주어진 데이터:
____

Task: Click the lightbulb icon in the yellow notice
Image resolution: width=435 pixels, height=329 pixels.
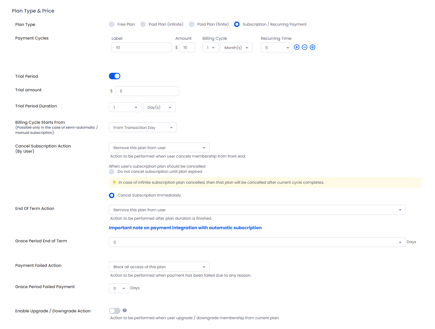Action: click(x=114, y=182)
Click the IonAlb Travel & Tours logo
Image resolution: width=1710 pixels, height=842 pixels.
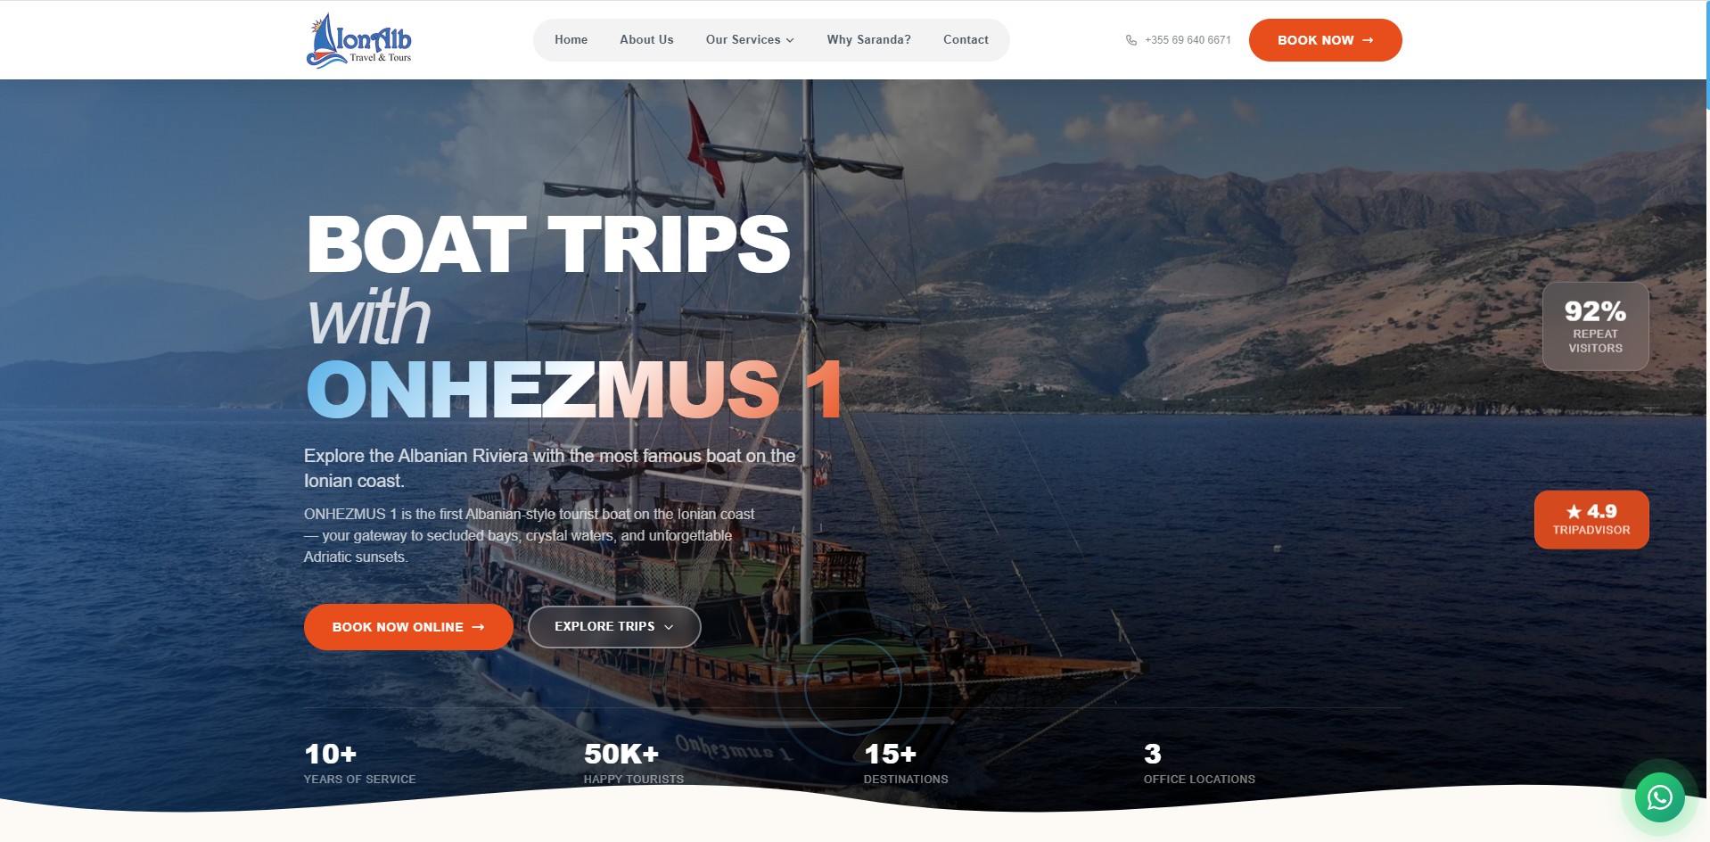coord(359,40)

____

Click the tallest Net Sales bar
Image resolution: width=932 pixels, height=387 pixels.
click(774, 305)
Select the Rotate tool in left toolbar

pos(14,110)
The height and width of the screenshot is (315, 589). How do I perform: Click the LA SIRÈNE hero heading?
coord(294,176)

____

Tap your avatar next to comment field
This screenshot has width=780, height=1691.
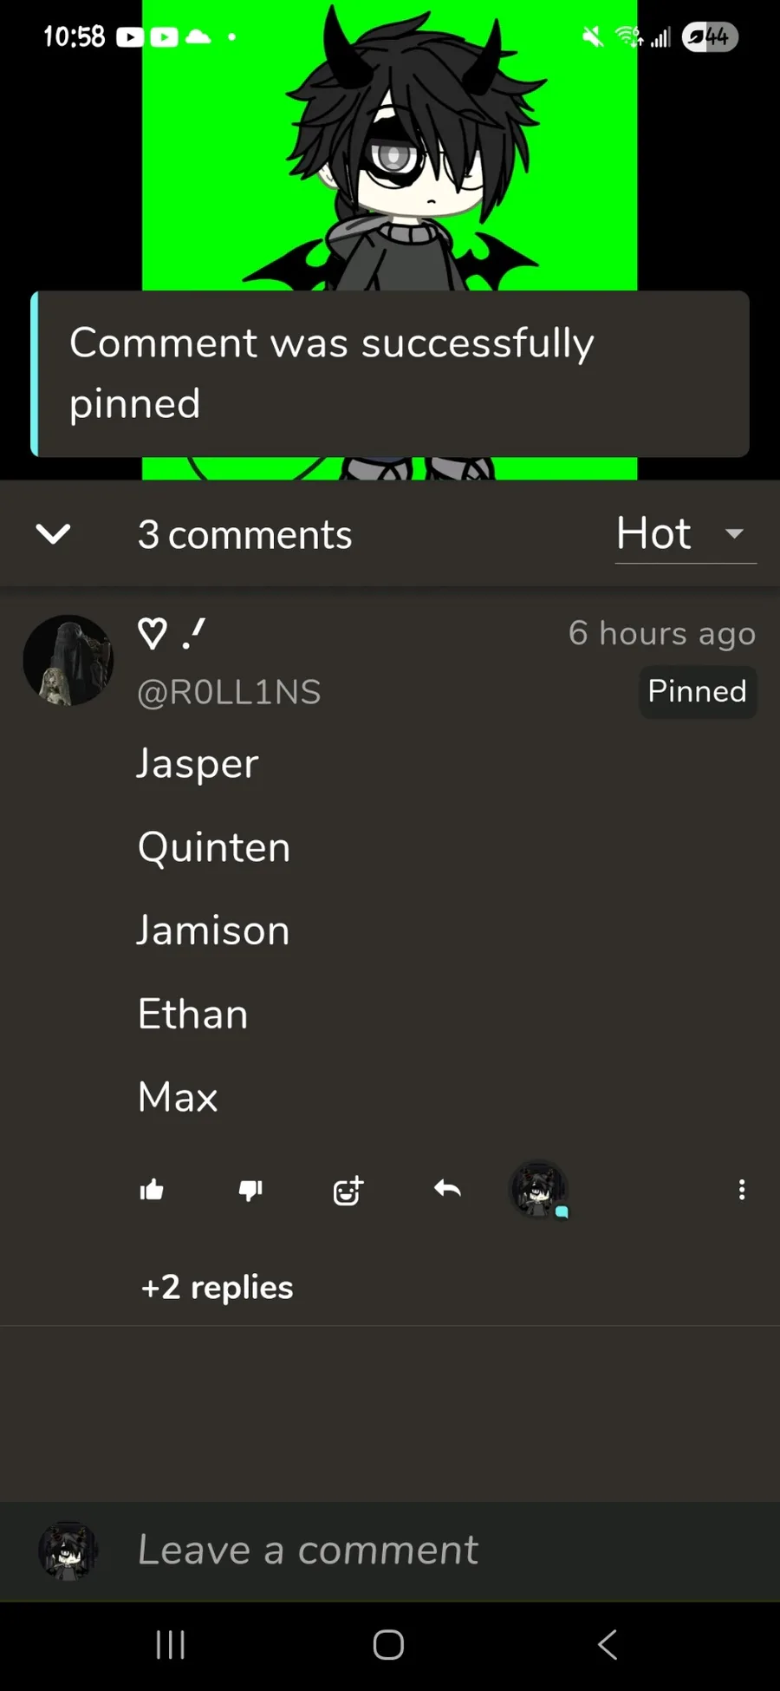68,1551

____

지시 사항: 위 데이터에서 "Task: Click the"이 들어 있는 줄부터 "coord(359,40)"가 들어 있는 줄까지, 두 줄을 포함해 그대로 다시 적어 주시겠어요? 그림은 빼고 적어 주세요.

연습 답안:
Task: Click the lightbulb icon in the yellow notice
Image resolution: width=435 pixels, height=329 pixels.
Action: click(x=114, y=182)
Click the IonAlb Travel & Tours logo
Image resolution: width=1710 pixels, height=842 pixels.
coord(359,40)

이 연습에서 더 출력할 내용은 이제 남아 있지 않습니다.